SOA is not binary, there are different types of implementation, solutions and motivations. If one does not clearly define the motivation then its quite likely the result will not be met and SOA benefits will become another of IT broken promises.

So how do organizations get started? Of course the devil is in the details, but we have seen five entry points:

1. Technology. Examples are where the organization adopts one or more Web services standards or a product in the context of a sandbox to introduce the technology into the organization. Often there is also a project which can take advantage of the technology. This could also be the introduction of information as a service. For example, the aggregation of data from multiple sources might be best achieved using a service.

2. Business process management. In this example, the focus could be on improving or optimizing or developing automation for one or more business processes.

3. Connectivity. Integrating services across multiple applications inside and outside the enterprise for one or more defined business objectives

4. IT transformation. In some cases organizations have a "burning platform" which means that the technology or the application in its current state will not be able to meet foreseen business requirements presently and in the foreseeable future. Or the problem could be that IT requires a major improvement in its application delivery capabilities or it could simply be that IT costs have spiraled to unacceptable levels dictating IT simplification, IT optimization and other changes. Within this entry point multiple business motivations may be at play. Organizations could be trying to do more for less where they then examine how to increase the amount of reuse.

5. Business transformation. This is a case where due to regulatory changes, a public embarrassment, lack of sticky customers, changes of business models or whatever the business motivation, there is a need to do business and It transformation in parallel. Often this focuses attention on specific business scenarios that require addressing whether its people centered or process centered.

In addition we then discussed several case studies and I introduced the notion of a maturity model for providing a route map, a guide.



Categories : [   "SOA  |  Entry  |  Get  |  How  |  Motivations"  |  Points"  |  Started  |  to  ]

Mar 18 2008, 07:29:44 PM EDT Permalink



Monday June 11, 2007

What is Different about SOA than previous approaches

Just recently in some meeting with clients in Budapest several questions were raised about what is truly different about SOA than previous approaches to improve IT agility? The history of COBOL (Common Business Oriented Language) being touted as a means to improve business and IT linkage was raised along with innovations in object-oriented development and component based development.

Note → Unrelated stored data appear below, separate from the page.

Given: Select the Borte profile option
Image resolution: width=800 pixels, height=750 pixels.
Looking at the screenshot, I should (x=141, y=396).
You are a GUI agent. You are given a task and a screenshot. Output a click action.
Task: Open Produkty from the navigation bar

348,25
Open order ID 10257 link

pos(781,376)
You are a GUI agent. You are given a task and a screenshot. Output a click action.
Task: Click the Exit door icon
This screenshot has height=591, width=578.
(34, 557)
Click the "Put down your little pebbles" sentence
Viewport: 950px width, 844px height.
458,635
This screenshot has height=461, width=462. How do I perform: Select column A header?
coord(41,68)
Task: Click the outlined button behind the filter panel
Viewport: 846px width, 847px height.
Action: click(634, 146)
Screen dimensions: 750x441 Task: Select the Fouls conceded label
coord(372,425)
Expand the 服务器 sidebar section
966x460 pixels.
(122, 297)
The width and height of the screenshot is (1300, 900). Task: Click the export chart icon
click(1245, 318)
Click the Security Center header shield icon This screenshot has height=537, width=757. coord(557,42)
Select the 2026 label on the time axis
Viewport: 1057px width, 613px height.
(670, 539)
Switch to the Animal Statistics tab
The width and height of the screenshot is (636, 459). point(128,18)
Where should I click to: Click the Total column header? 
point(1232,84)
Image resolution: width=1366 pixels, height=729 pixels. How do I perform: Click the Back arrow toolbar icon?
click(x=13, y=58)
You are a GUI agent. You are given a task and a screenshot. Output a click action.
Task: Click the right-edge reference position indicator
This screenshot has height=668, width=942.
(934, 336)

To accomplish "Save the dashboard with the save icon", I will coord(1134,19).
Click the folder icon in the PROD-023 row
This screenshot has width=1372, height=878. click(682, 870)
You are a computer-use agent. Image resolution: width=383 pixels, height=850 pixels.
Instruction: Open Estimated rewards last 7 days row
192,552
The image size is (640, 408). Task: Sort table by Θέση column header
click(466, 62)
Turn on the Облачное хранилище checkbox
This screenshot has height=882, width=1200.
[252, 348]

Rather than discuss the merits or pros and cons of each of these technology innovations I chose instead to focus on what is actually different with SOA. I described five differences:

(1) The ubiquitous presence of standards is actually different. The use of XML and WSDL or derivatives is a major difference. In addition, the way in which vendors author standards has also improved.

(2) A focus on interoperability versus integration is a key difference between SOA and prior approaches. Using the metaphor of applications as islands, integration is about creating bridges between these lands masses; interoperability is more like being teleported as in Second Life.

(3) The linkage between business and IT is different in that SOA makes the assertion that all businesses have a business design which describes how the business operates such as its business processes, the services rendered and consumed, business goals and objectives, business rules and policies. The business design ought to be a tool to communicate requirements between business and IT. Hence the use of business process models and BPM, where both process models and services have a distinct and clear relationship is different than previous approaches. Promoting the best practice of documenting as much as possible of the business design with tooling rather than the more common approach of using word processing or drawing tools is also different.

(4) The focus on reuse is also different in that with SOA we are focused on improving the organizational productivity versus a focus on developers and programmer productivity.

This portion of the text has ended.